The 127th Rifle Division was formed on 10 May 1943 from the 52nd and 98th Separate Rifle Brigades, part of the 28th Army of the Southern Front. The division included the 547th, 549th, and 555th Rifle Regiments, the 1034th Artillery Regiment, and smaller elements, reusing the numbers of previous formations of the 127th. Colonel Fyodor Maximovich Rukhlenko, deputy commander of the 315th Rifle Division, was appointed commander. On 6 August, for "making a false report on the combat actions of the division," Rukhlenko was relieved of command. The division was part of the 28th Army on 9 August when Colonel Margazian Galliulovich Krymov, commander of the 387th Rifle Division of the army, transferred to command it. The division went on the offensive against the German fortified Mius-Front on 24 August in the region of Saur-Mogila, the key to the German defense of the Donbass. After capturing Saur-Mogila, the division captured Chistyakovo on 2 September and Gorlovka on 4 September. On 8 September, for distinguishing itself in the battles for the capture of the Donbass the division received the name of Chistyakovo as an honorific. Continuing the offensive, the division fought its way to the Dnieper. The division was pulled from the front on 21 September and two days later transferred to the Reserve of the Supreme High Command. The 127th, as part of the 1st Guards Army, arrived on the 1st Ukrainian Front in the Kiev region on 12 November. In early December, Krymov was relieved of command of the division for "poor leadership and lack of care for the living conditions and supply of personnel." Lieutenant Colonel Vladimir Ivanovich Katrich, deputy commander of the 328th Rifle Division of the army, temporarily commanded the division from 12 December to 11 January 1944, leading it in the Zhitomir–Berdichev offensive. During the offensive, the division participated in the capture of Zhitomir as part of the 1st Guards Army.

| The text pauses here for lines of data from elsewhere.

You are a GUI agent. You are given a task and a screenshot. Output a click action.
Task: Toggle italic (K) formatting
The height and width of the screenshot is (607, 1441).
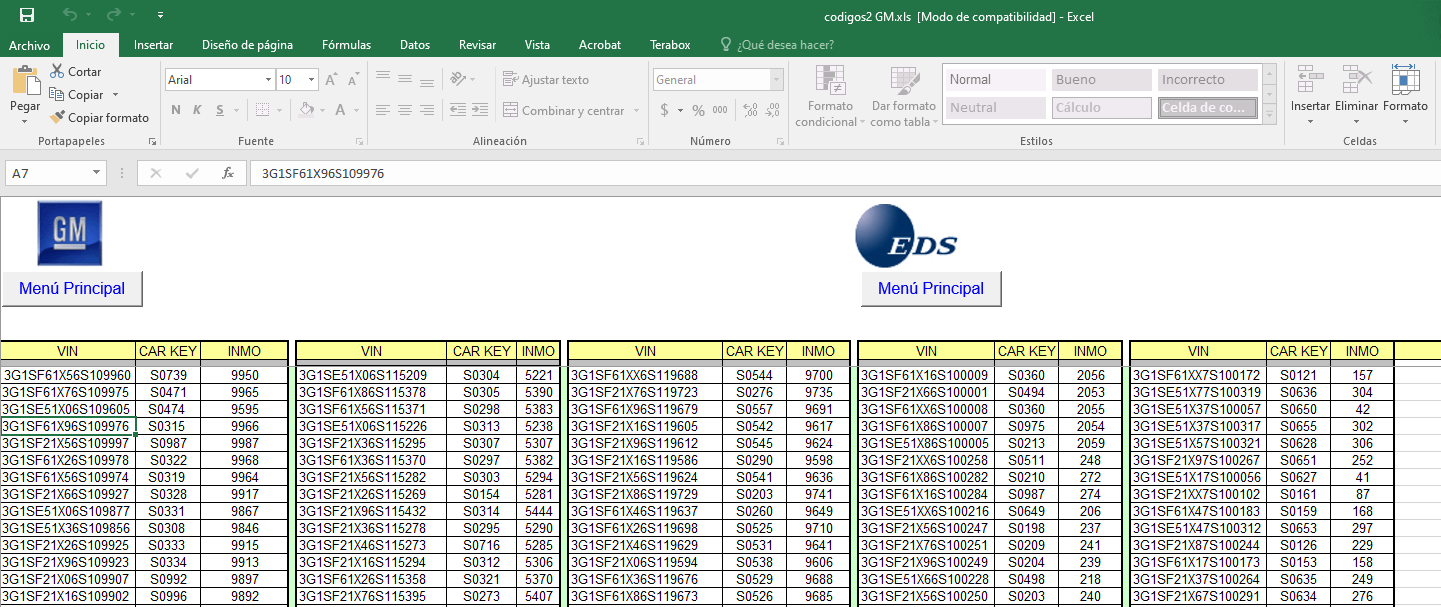(x=197, y=110)
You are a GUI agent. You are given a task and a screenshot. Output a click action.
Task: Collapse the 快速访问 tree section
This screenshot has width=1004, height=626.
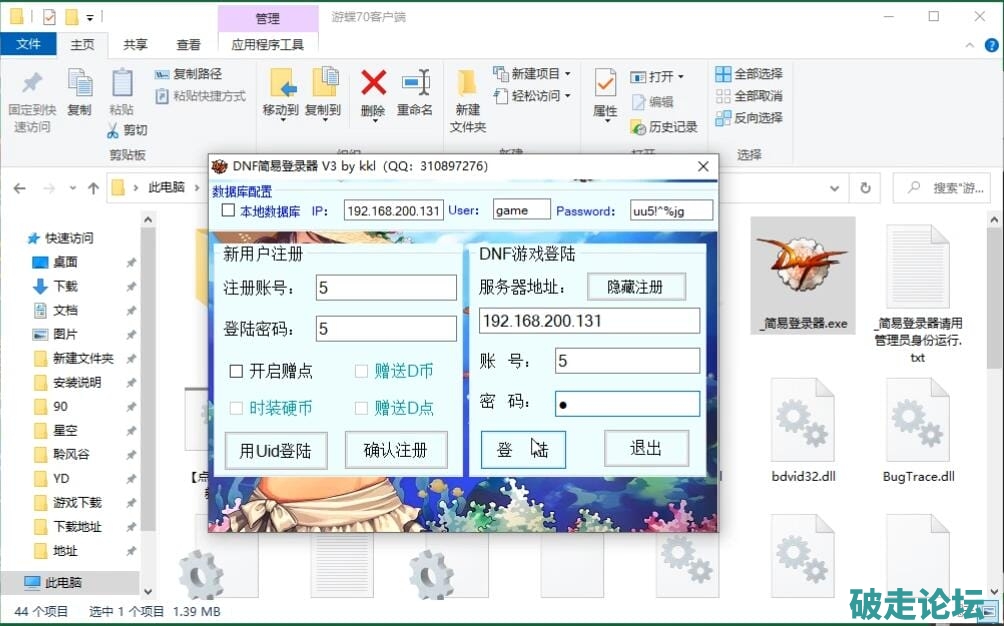point(18,238)
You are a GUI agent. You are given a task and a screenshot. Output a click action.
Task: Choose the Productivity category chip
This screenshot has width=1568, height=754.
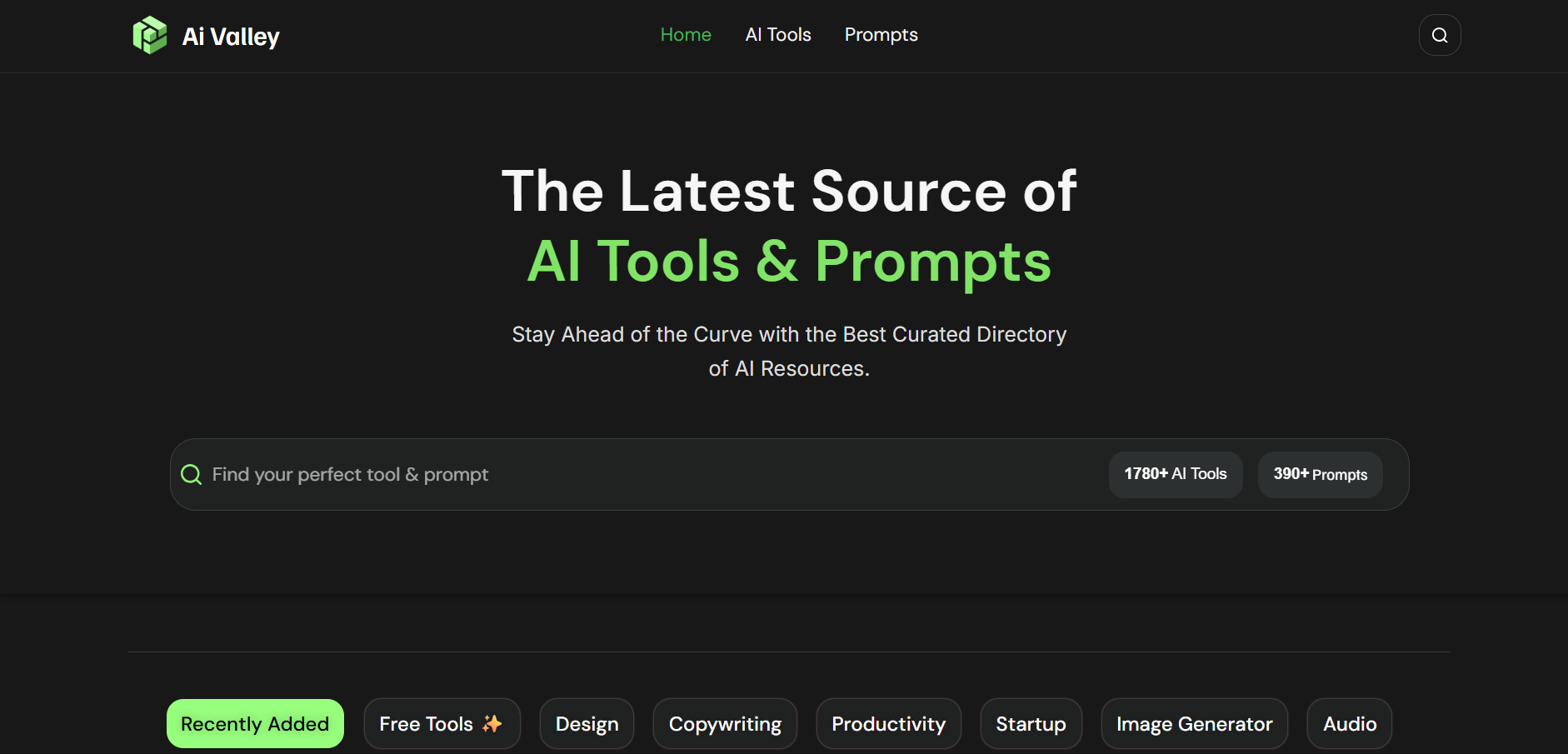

Colonel Ivan Pavlovich Govorov, deputy commander of the 99th Rifle Division of the army, took command of the 127th on 12 January. At the time, the division was on the defensive near Kraspol. From March the division successfully fought in the Proskurov–Chernovitsy Offensive. For the capture of Proskurov, the division was awarded the Order of the Red Banner on 3 April. From 19 July the division fought in the Lvov–Sandomierz offensive, during which it fought in the capture of Berezhany, Rogatin, Khodorov, and Zhidechuv. From 5 August the division was in reserve and fought in the suppression of Banderites in the rear of the 1st Ukrainian Front. Major General Semyon Ivanovich Mladentsev took command of the 127th on 25 September. In October, the division fought in the final stage of the Battle of the Dukla Pass as part of the 38th Army. Its units attacked from the north of the fortified point of Polyany, ensuring the capture of Dukla Pass. On 30 October the division was pulled out of the fight, then from 29 November joined the 3rd Guards Army in the defense of the Sandomierz bridgehead.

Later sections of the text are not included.